WORK REQUEST:
In the listing below, find the line that contains "Where should I click to: Open" and the line that contains "The width and". Quote both and every line between them, exactly, and nothing more.

GIVEN RECORDS:

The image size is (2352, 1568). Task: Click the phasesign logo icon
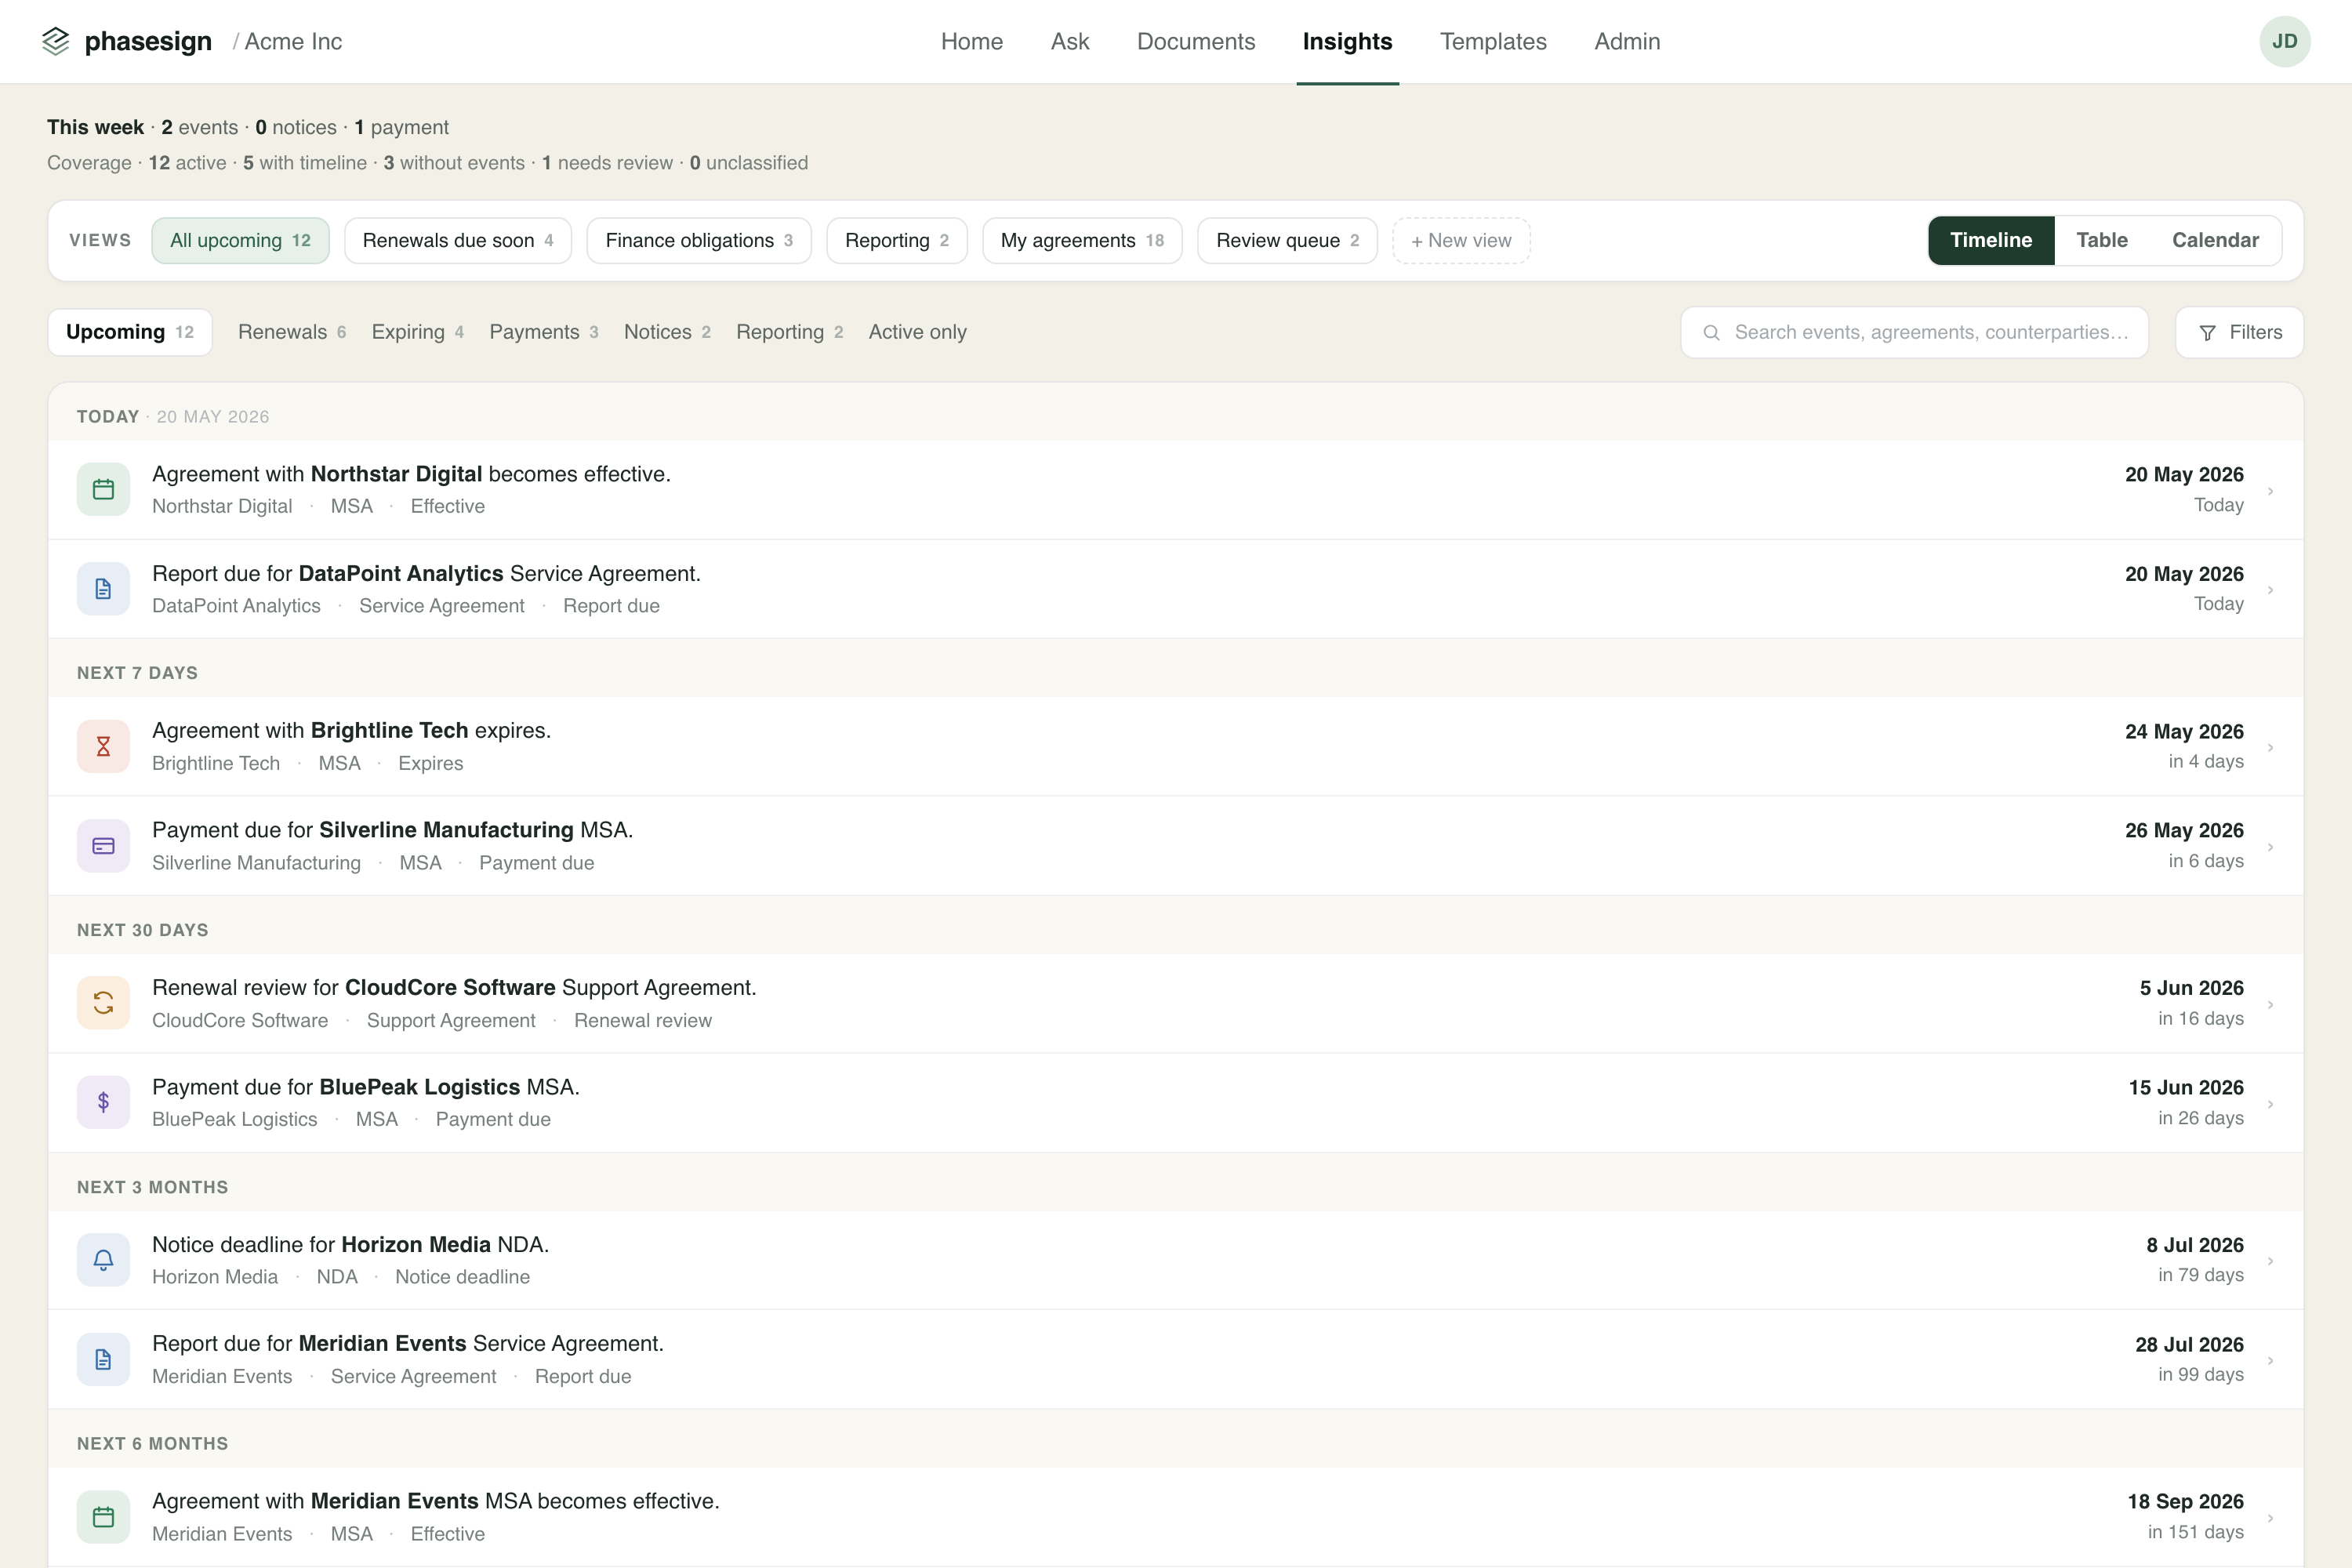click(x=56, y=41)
==
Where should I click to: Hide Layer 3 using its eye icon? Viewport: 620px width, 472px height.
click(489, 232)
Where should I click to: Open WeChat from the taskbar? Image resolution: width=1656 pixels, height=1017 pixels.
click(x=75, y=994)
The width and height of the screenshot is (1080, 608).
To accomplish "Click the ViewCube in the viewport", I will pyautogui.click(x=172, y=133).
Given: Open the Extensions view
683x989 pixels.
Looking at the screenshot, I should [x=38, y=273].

ANSWER TO THE PROBLEM:
Where should I click to: Open WeChat from the taskbar? Image resolution: width=1656 pixels, height=1017 pixels.
click(x=75, y=994)
The width and height of the screenshot is (1080, 608).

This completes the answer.